[DATA SHOWN]
- - - -
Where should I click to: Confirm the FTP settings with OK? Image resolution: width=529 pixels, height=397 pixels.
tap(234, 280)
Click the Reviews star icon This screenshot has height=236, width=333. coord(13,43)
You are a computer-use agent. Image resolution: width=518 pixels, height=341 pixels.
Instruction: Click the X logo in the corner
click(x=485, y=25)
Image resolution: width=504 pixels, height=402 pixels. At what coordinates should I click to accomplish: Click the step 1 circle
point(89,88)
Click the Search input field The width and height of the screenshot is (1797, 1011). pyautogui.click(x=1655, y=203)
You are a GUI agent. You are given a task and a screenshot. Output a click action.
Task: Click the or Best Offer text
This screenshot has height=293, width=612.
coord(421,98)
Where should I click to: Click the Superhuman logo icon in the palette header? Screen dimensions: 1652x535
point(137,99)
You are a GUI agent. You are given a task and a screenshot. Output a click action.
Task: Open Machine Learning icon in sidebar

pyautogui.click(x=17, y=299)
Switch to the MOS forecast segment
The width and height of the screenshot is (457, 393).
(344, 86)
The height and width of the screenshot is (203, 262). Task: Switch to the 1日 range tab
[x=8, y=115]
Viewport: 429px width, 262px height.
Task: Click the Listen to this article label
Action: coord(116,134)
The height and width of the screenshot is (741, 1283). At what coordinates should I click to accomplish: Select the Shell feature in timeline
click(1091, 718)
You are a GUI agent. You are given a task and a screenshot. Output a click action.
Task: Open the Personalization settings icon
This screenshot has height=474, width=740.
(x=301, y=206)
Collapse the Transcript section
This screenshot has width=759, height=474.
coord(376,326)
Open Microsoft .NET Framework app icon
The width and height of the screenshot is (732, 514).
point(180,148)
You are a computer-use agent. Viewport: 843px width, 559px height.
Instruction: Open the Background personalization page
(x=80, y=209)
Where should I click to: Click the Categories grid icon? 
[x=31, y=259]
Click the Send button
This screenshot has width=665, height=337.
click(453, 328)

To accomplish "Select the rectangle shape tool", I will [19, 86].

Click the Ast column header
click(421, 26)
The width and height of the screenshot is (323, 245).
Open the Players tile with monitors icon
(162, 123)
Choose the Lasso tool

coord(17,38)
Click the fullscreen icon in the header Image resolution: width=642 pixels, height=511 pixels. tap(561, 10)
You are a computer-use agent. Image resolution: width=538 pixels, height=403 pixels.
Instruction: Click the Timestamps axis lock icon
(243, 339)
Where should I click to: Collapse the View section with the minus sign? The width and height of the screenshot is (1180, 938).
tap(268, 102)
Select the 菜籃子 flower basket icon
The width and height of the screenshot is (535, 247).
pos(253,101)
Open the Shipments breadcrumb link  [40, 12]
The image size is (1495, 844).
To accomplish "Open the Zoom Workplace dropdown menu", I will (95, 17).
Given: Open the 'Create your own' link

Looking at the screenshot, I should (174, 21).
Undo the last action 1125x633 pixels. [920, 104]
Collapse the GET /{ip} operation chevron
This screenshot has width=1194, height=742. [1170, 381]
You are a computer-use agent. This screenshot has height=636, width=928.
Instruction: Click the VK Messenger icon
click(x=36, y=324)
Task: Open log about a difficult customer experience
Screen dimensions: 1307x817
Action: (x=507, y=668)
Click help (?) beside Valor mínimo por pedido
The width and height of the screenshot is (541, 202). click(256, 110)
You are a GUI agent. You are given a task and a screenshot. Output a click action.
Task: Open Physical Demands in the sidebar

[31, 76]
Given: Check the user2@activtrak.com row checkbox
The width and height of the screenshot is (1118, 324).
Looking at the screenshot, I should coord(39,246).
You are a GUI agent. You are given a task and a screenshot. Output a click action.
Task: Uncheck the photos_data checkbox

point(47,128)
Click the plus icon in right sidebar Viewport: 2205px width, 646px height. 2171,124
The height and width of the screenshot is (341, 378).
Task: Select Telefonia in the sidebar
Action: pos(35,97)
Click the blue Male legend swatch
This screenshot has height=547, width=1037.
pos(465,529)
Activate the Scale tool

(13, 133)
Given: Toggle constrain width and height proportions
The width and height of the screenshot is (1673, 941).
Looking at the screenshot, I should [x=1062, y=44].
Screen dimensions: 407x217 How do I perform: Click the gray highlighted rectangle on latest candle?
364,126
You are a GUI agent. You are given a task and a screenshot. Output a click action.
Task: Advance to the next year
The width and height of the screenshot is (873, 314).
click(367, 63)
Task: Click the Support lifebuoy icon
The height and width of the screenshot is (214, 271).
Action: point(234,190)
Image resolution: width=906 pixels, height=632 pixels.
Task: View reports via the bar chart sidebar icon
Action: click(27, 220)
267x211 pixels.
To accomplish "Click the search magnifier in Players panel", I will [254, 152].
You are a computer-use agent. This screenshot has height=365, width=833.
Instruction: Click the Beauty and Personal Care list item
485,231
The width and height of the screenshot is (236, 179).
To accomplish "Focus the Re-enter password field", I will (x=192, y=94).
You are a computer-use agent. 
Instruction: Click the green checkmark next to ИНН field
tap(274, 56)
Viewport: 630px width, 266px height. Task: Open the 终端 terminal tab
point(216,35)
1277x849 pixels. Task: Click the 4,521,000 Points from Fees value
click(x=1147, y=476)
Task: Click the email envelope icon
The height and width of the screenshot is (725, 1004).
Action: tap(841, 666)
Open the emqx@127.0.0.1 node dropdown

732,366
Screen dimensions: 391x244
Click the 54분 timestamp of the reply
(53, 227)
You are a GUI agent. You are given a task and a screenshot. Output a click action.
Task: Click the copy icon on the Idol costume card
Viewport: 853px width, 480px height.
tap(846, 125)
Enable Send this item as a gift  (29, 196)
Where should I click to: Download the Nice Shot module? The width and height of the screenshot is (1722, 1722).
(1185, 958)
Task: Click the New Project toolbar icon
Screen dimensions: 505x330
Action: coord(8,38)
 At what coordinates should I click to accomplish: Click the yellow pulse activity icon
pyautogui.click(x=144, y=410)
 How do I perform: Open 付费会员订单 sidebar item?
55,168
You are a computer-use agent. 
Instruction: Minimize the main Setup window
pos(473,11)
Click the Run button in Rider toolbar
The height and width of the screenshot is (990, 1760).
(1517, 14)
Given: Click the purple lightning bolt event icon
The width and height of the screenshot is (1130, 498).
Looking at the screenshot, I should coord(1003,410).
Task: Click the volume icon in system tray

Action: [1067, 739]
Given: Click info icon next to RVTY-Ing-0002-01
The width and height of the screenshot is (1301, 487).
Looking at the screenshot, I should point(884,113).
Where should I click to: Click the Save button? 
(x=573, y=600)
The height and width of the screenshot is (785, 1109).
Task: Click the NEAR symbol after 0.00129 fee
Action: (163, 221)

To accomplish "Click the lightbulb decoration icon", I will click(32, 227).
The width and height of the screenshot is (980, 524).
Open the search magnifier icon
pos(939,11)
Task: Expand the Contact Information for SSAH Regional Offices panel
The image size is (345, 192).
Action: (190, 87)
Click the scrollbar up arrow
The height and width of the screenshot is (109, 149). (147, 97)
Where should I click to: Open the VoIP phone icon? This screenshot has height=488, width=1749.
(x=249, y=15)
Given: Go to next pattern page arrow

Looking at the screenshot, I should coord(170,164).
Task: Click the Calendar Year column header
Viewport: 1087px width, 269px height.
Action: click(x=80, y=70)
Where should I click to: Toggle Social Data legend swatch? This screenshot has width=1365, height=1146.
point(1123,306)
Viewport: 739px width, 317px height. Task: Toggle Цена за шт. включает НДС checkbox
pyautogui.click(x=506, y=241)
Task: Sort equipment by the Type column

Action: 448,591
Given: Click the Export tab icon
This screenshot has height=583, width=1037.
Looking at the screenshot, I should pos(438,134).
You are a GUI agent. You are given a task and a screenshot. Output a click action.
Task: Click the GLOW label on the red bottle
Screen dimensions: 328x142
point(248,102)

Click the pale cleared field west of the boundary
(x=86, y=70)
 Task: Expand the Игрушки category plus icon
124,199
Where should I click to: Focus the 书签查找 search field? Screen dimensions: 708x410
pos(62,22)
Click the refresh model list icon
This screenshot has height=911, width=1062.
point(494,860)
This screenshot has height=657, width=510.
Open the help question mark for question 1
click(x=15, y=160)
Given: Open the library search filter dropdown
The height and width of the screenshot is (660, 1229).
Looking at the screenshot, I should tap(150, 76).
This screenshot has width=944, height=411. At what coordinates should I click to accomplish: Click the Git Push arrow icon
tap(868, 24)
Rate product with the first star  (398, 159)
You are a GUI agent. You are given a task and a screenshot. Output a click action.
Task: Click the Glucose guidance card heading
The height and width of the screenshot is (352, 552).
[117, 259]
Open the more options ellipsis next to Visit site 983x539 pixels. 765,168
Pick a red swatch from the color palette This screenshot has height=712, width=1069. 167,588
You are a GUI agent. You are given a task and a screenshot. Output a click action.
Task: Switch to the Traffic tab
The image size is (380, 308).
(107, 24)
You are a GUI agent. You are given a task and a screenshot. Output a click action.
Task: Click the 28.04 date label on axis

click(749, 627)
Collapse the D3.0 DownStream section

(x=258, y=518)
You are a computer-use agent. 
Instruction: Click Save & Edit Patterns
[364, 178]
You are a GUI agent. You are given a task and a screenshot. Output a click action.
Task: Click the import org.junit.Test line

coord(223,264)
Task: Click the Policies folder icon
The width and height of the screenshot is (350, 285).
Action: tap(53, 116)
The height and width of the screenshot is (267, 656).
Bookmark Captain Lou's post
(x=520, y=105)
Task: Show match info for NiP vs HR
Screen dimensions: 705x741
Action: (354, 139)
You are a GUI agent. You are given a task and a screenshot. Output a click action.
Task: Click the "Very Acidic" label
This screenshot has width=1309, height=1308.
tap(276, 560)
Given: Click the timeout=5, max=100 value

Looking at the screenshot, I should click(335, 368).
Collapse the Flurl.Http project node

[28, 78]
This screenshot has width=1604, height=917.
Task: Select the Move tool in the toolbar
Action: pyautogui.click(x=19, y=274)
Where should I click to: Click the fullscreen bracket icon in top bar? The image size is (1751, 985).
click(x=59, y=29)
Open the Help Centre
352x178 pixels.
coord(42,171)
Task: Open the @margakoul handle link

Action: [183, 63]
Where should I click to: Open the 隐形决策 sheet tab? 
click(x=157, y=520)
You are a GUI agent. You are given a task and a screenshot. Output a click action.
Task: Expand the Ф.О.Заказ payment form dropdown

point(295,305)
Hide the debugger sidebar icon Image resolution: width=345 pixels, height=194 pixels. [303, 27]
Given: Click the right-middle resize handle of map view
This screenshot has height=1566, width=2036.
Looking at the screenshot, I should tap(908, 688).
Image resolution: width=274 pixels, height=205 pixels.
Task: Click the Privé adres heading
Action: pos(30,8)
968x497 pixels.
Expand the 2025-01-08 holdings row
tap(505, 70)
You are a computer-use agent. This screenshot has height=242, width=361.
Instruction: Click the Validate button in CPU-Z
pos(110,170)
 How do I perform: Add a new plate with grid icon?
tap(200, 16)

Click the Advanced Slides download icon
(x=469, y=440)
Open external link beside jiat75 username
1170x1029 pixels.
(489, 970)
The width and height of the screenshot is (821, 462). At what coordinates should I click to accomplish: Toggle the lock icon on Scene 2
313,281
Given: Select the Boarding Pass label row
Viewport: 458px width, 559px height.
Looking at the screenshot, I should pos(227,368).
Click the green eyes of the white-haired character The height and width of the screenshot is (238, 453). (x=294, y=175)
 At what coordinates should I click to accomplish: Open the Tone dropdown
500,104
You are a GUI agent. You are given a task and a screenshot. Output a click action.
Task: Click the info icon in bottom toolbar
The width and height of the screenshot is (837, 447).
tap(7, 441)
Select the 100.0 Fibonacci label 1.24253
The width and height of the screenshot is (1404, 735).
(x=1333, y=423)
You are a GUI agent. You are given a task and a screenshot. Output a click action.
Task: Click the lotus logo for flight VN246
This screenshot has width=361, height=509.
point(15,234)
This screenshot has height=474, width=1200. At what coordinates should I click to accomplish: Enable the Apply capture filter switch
- - - -
Put the records from the start through the line containing "point(137,99)" into a numbered list, omitting blank lines.

[TASK OUTPUT]
1. Where should I click to: Confirm the FTP settings with OK? Image resolution: width=529 pixels, height=397 pixels.
2. tap(234, 280)
3. Click the Reviews star icon This screenshot has height=236, width=333. coord(13,43)
4. You are a computer-use agent. Image resolution: width=518 pixels, height=341 pixels.
5. Instruction: Click the X logo in the corner
6. click(x=485, y=25)
7. Image resolution: width=504 pixels, height=402 pixels. At what coordinates should I click to accomplish: Click the step 1 circle
8. point(89,88)
9. Click the Search input field The width and height of the screenshot is (1797, 1011). pyautogui.click(x=1655, y=203)
10. You are a GUI agent. You are given a task and a screenshot. Output a click action.
11. Task: Click the or Best Offer text
12. This screenshot has height=293, width=612.
13. coord(421,98)
14. Where should I click to: Click the Superhuman logo icon in the palette header? Screen dimensions: 1652x535
15. point(137,99)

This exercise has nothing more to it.